The quarter of the principal is inside the campus situated beside the academic building. The Technical Training Center (TTC), Chittagong is situated beside the institution.

==Admission==
Admissions in grade I-IX are based on an entrance examination, which is competitive. Admission in HSC level is based on the result of Secondary School Certificate (SSC) examination. Every year it takes about 450 students in science, 300 in commerce and 150 in humanities group in HSC level. Students have to apply through sms method for the admission.
Last year, requirement for applying for HSC admission was GPA 5.00 for Science, 4.00 for Commerce and 3.50 for Humanities group.
Students are admitted among the applied, according to their merit position in the list provided by Chittagong Education Board.

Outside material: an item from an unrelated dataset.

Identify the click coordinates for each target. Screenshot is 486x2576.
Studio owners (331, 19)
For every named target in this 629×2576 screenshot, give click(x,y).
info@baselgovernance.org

In class I-IX there are almost 60 seats (30 for male and 30 for female) in every class. The students who pass SSC from this institution get opportunity to get themselves admitted into higher secondary level directly.

==Events and programs==
CMSC events promote school spirit and are for enjoyment or for philanthropic causes. Some are open only to students in certain years, while others to the entire student population, alumni, and their friends and families.

Every year the institution authority arranges sporting events. The college organises a function on 21 February to observe International Mother Language Day every year. It holds programs on the occasions of Pohela Boishakh, Independence Day of Bangladesh, and National Victory Day.